Cache Avalanche
Problem Description
The third classic problem is cache avalanches. During system operation, cache avalanche is a very serious problem. Cache avalanche refers to the situation where some cache nodes are unavailable, resulting in the unavailability of the entire cache system and even the service system. Cache avalanche is divided into two cases according to whether the cache is rehash (that is, whether it drifts):
1. The cache does not support the system avalanche caused by rehash is unavailable
2. The cache avalanche caused by cache support rehash is unavailable
Cause Analysis
In the above two cases, the avalanche generated when the cache does not perform rehash is generally due to the unavailability of many cache nodes, the request penetration causes the DB to be overloaded and unavailable, and finally the entire system avalanche is unavailable. The avalanche generated when the cache supports rehash is mostly related to the traffic peak. The traffic peak arrives, causing some cache nodes to overload and crash, and then spread to other cache nodes due to rehash, and finally the entire cache system is abnormal.
The first case is easier to understand. The cache nodes do not support rehash. When many cache nodes are unavailable, a large number of cache accesses will fail. According to the cache read-write model, these requests will further access the DB, and the DB can carry far more access than The cache is much smaller and the request volume is too large, which can easily cause DB overload, a large number of slow queries, and eventually block or even crash, resulting in service exceptions.

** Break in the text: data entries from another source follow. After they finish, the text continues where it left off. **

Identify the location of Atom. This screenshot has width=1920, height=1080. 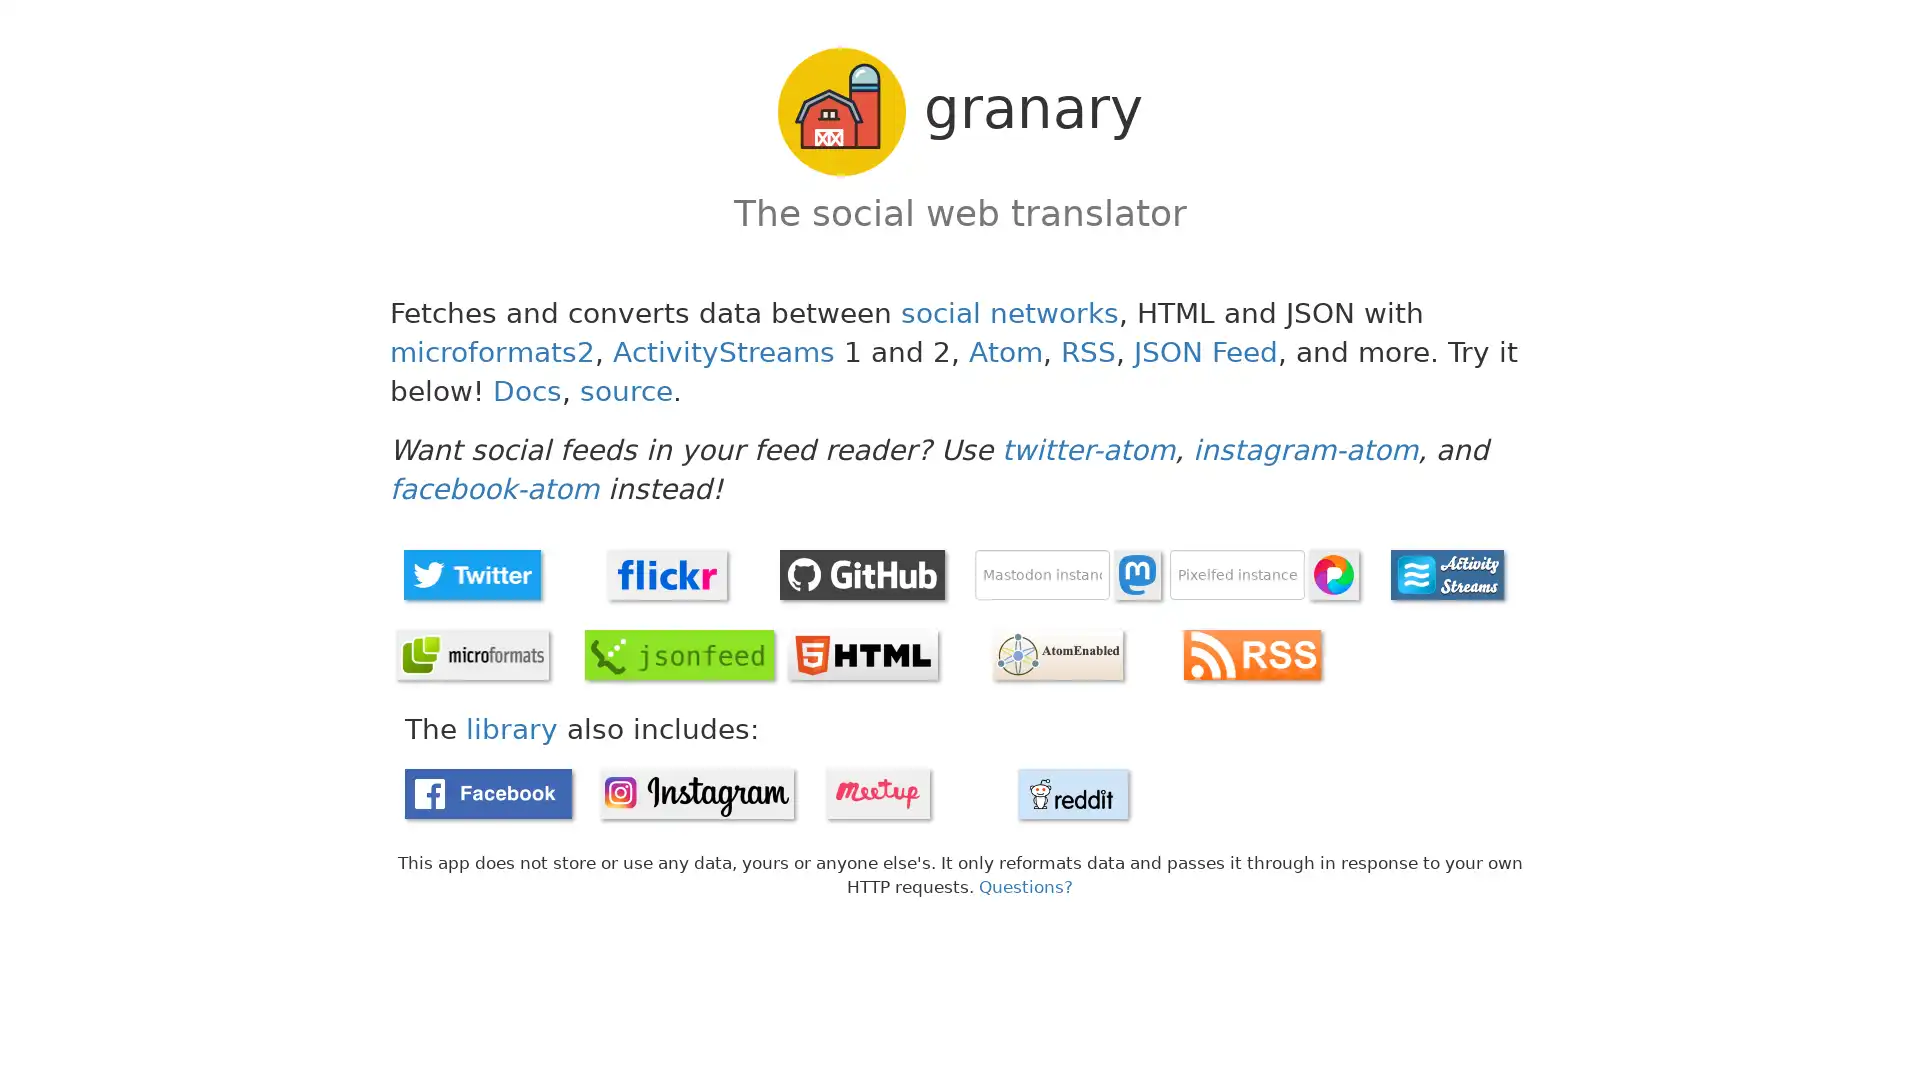
(1055, 654).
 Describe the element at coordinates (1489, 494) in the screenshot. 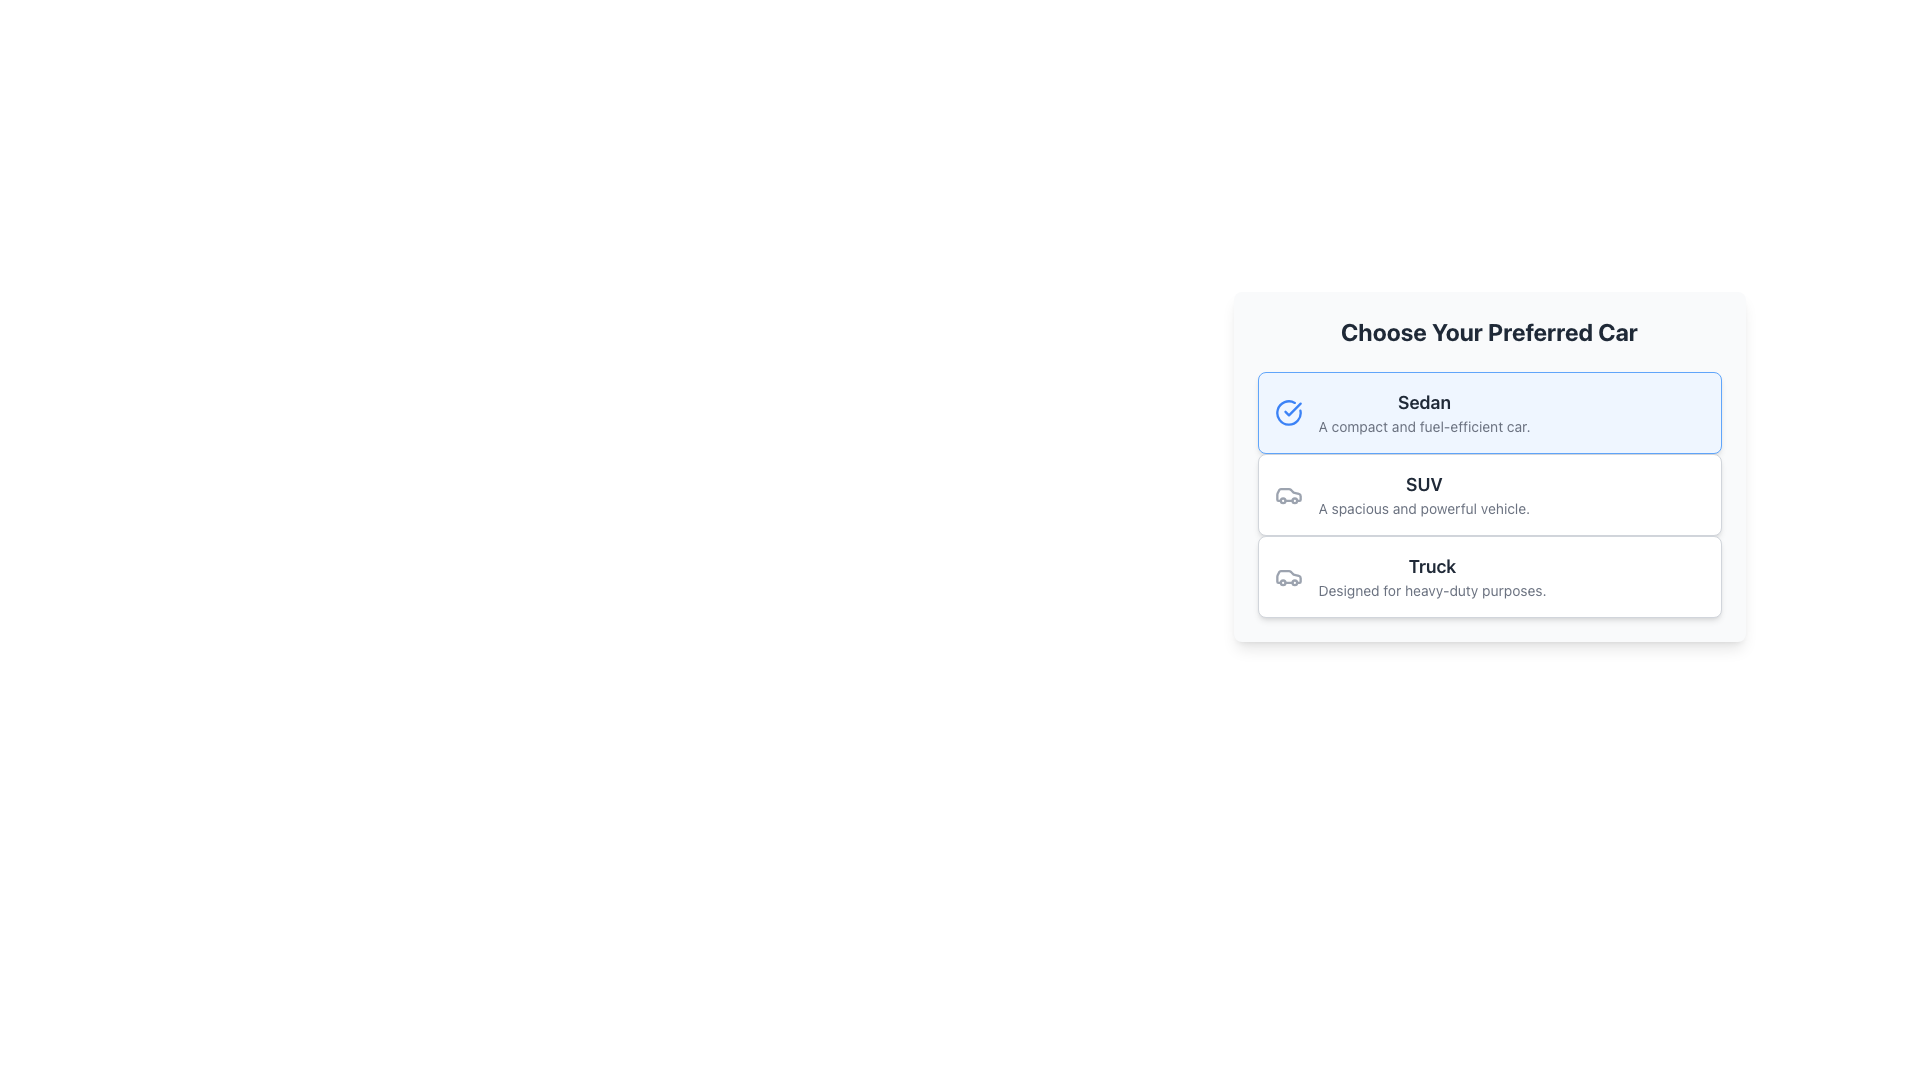

I see `the SUV option card located in the vertical list of car options, specifically the second card under the heading 'Choose Your Preferred Car'` at that location.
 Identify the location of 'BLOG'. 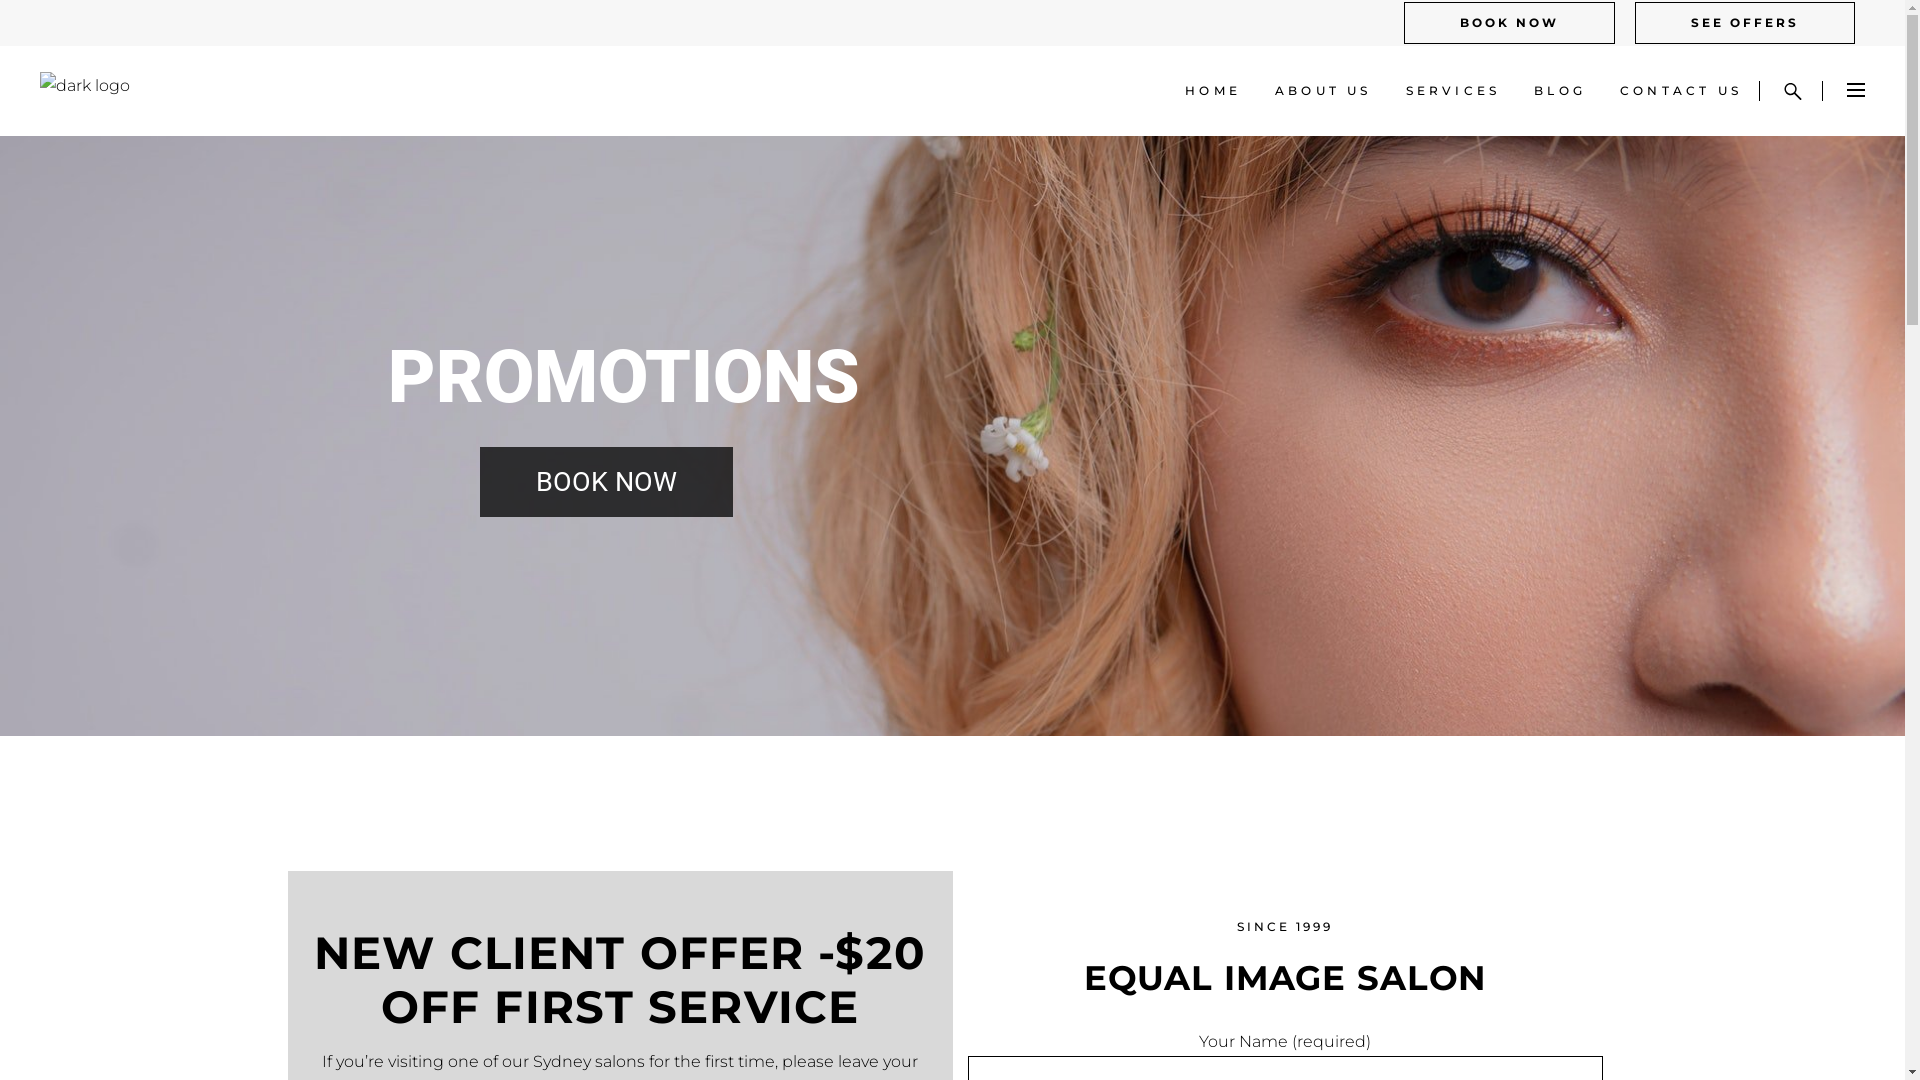
(1559, 91).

What about the second case? This is because in the cache distribution design, many students will choose the consistent Hash distribution method. At the same time, when some nodes are abnormal, the rehash strategy is adopted, that is, the abnormal node requests are evenly distributed to other cache nodes. In general, the consistent hash distribution + rehash strategy can work well, but when a large traffic peak is approaching, if the large traffic keys are concentrated, just in a certain 1 to 2 cache nodes, it is easy to The memory and network card of these cache nodes are overloaded, and the cache nodes crash abnormally. Then these abnormal nodes go offline. These high-traffic key requests are rehashed to other cache nodes, which in turn causes other cache nodes to be overloaded and crashed. The cache exception continues to spread, and eventually As a result, the entire cache system is abnormal and cannot provide external services.
Business scene
The business scenario of caching avalanche is not uncommon, and systems such as Weibo and Twitter have encountered many times in the first few years of operation. For example, at the beginning of Weibo, many business caches adopted the consistent Hash+rehash strategy. When sudden flood traffic came, some cache nodes were overloaded and crashed or even crashed, and then the requests of these abnormal nodes were transferred to other cache nodes, which in turn caused other cache nodes. The overload is abnormal, and eventually the entire cache pool is overloaded. In addition, the power failure of the rack caused multiple nodes of the business cache to go down, and a large number of requests were directly sent to the DB, which also caused the DB to be overloaded and blocked, and the entire system was abnormal. Finally, after the cache machine is powered on, the DB is restarted, and the data is gradually heated before the system gradually returns to normal.
solution
To prevent cache avalanches, here are 3 solutions.
Option 1: Add read and write switches to the access to the business DB. When it is found that the DB request becomes slow or blocked, and the slow request exceeds the threshold, the read switch will be turned off, and some or all requests to read the DB will failfast and return immediately, waiting for the DB to recover Then turn on the read switch, as shown in the figure below.
Option 2: Add multiple copies to the cache. After the cache is abnormal or the request is missed, other cache copies are read, and multiple cache copies are deployed in different racks as much as possible, so as to ensure that the cache system will normally provide services to the outside world under any circumstances. .
The third solution is to monitor the cache system in real time. When the slow ratio of the requested access exceeds the threshold, it will alarm in time, and restore it in time through machine replacement and service replacement; it can also automatically close abnormal interfaces, Stop edge services and stop some non-core functional measures to ensure the normal operation of core functions in extreme scenarios.